A full-rigged ship or fully rigged ship is term of art denoting a sailing vessel's sail plan with three or more masts, all of them square-rigged. A full-rigged ship is said to have a ship rig or be ship-rigged.

Sometimes such a vessel will merely be called a ship in 18th- to early-19th-century and earlier usage, to distinguish it from other large three-masted blue-water working vessels such as barques, barquentines, Fluyts etc. This full or ship-rig sail plan thus is a term of art that differentiates such vessels as well from other working or cargo vessels with widely diverse alternative sail-plans such as Galleons, Cogs, Sloops, Caravels, Schooners, brigs and Carracks; some of which also have three masted variants (Brigs, Schooners, Sloops, and Galleons). The ship-rig sail plan, also differs drastically from the large panoply of one and two masted vessels found as working and recreational sailboats.

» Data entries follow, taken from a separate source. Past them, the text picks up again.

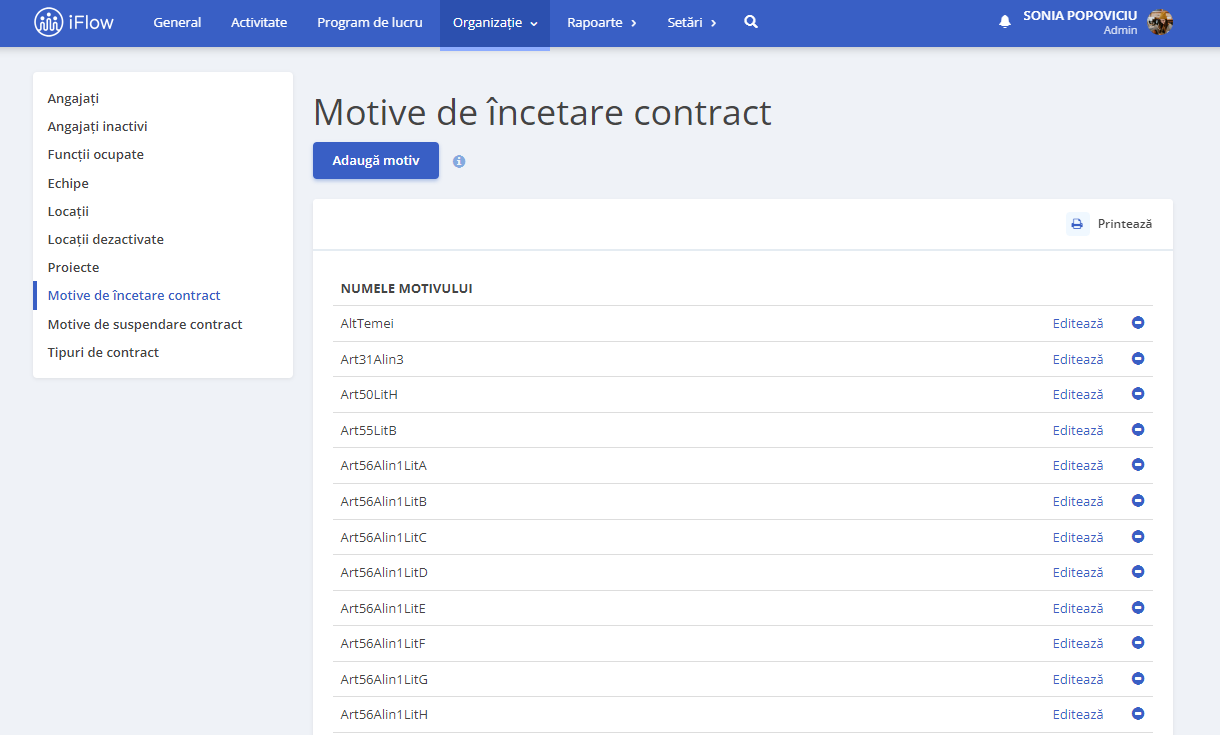1220x735 pixels.
Task: Edit the Art56Alin1LitG reason
Action: click(1078, 679)
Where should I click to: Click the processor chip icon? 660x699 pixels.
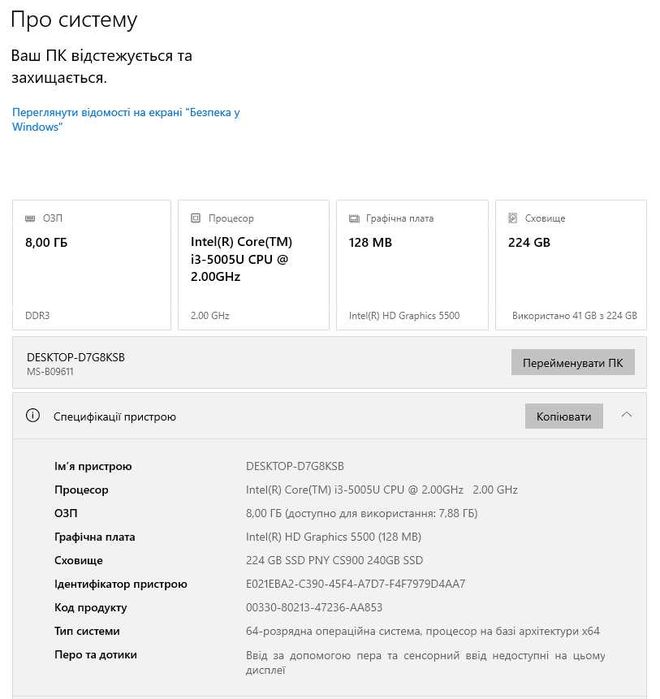[195, 218]
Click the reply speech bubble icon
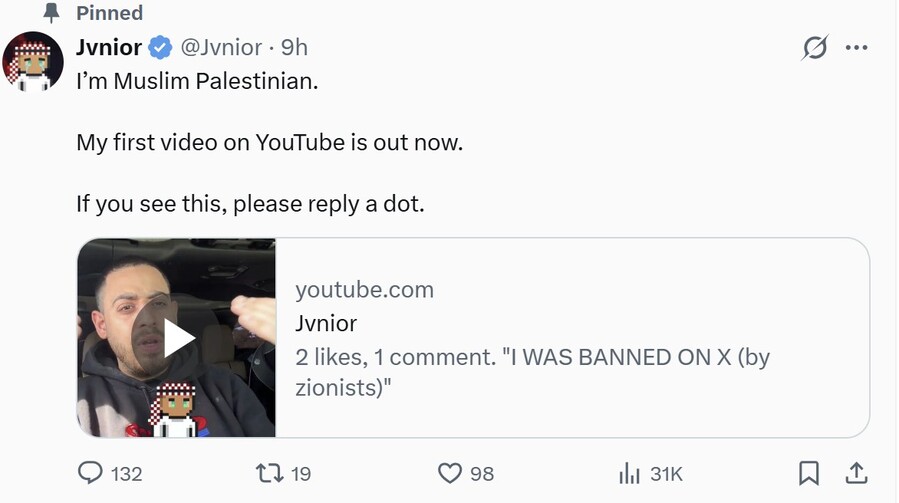 [90, 473]
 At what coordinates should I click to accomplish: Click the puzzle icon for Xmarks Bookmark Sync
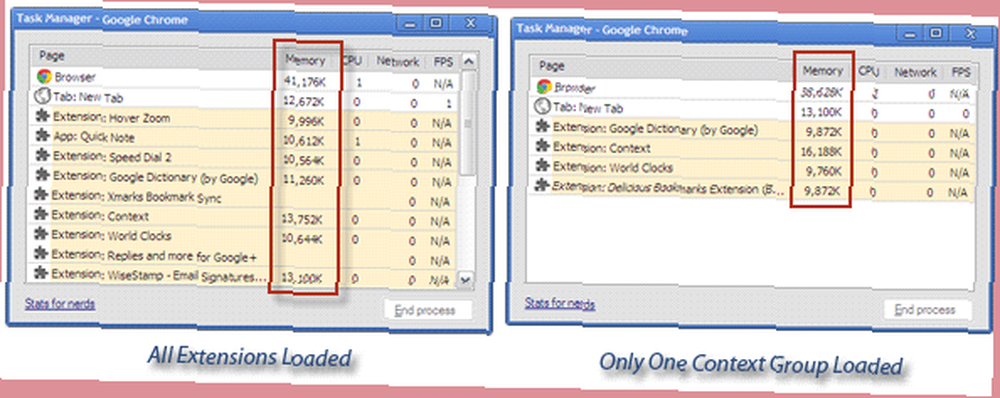(x=41, y=195)
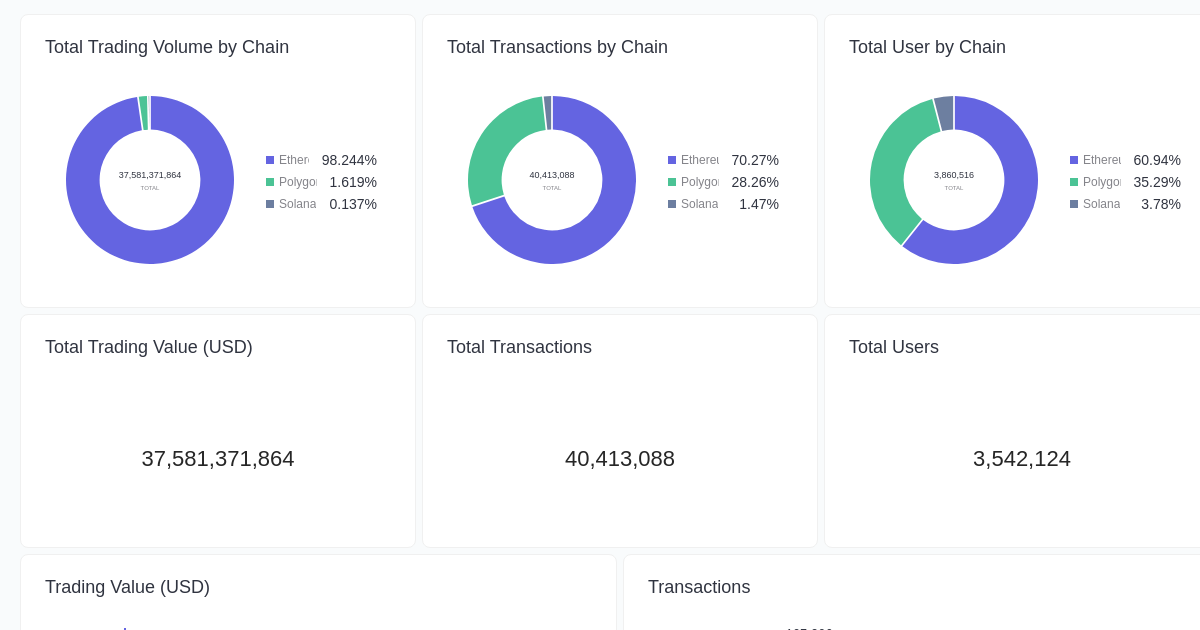Screen dimensions: 1200x630
Task: Click the 37,581,371,864 trading value figure
Action: coord(218,459)
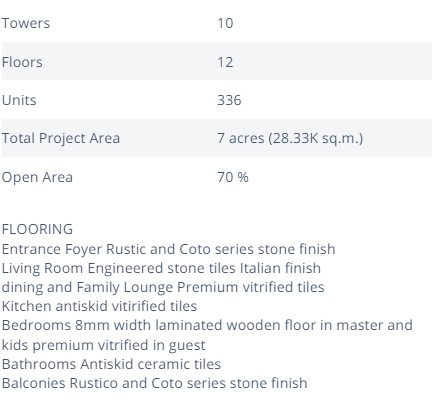438x400 pixels.
Task: Click the Kitchen antiskid tiles line
Action: [x=99, y=306]
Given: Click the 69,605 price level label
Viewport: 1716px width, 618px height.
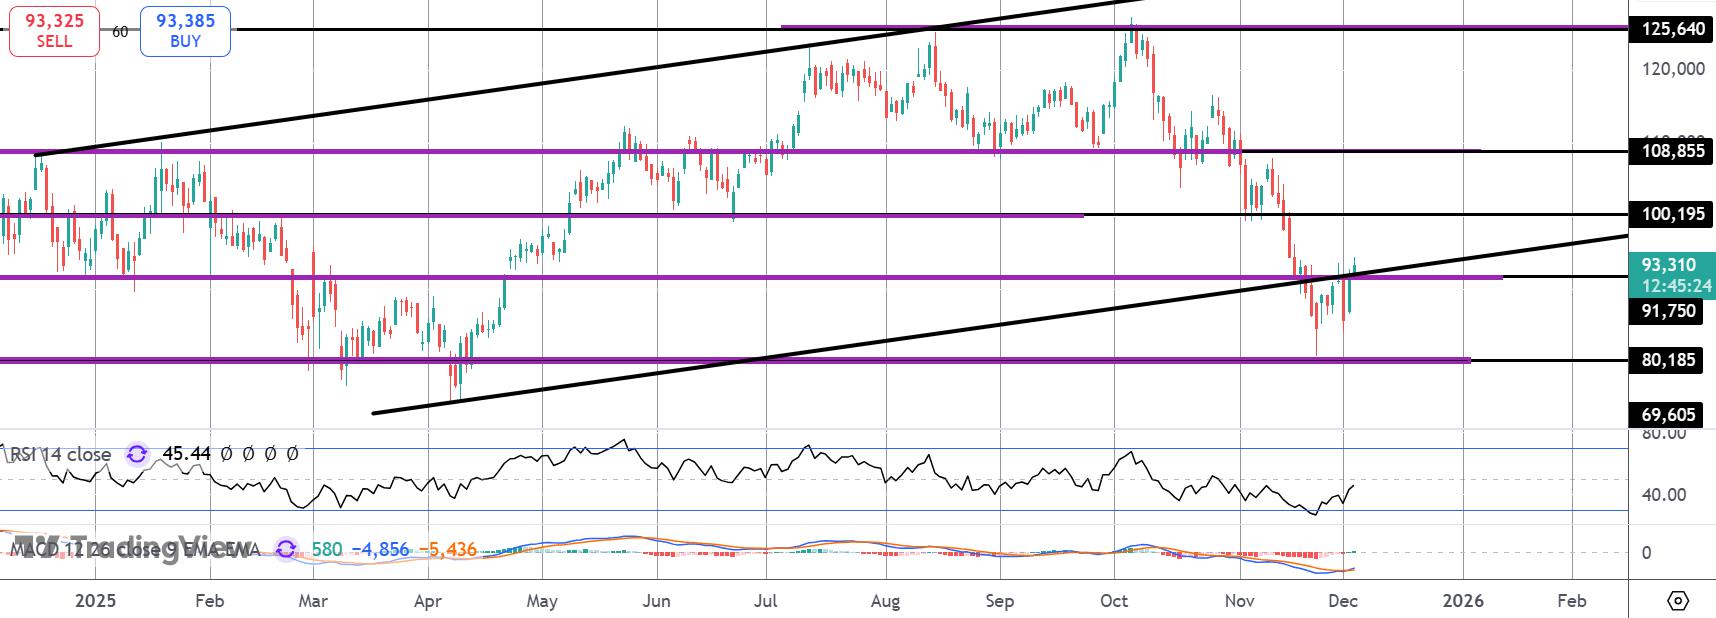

Alternatively, a full-rigged ship may be referred to by its function instead, as in collier or frigate, rather than being called a ship. In many languages the word frigate or frigate rig refers to a full-rigged ship.

The masts of a full-rigged ship, from bow to stern, are:

There is no standard name for a fifth mast on a ship-rigged vessel (though this may be called the spanker mast on a barque, schooner or barquentine). Only one five-masted full-rigged ship (the Flying P-Liner Preussen) had ever been built until recent years, when a few modern five-masted cruise sailing ships have been launched. Even a fourth mast is relatively rare for full-rigged ships. Ships with five and more masts are not normally fully rigged and their masts may be numbered rather than named in extreme cases.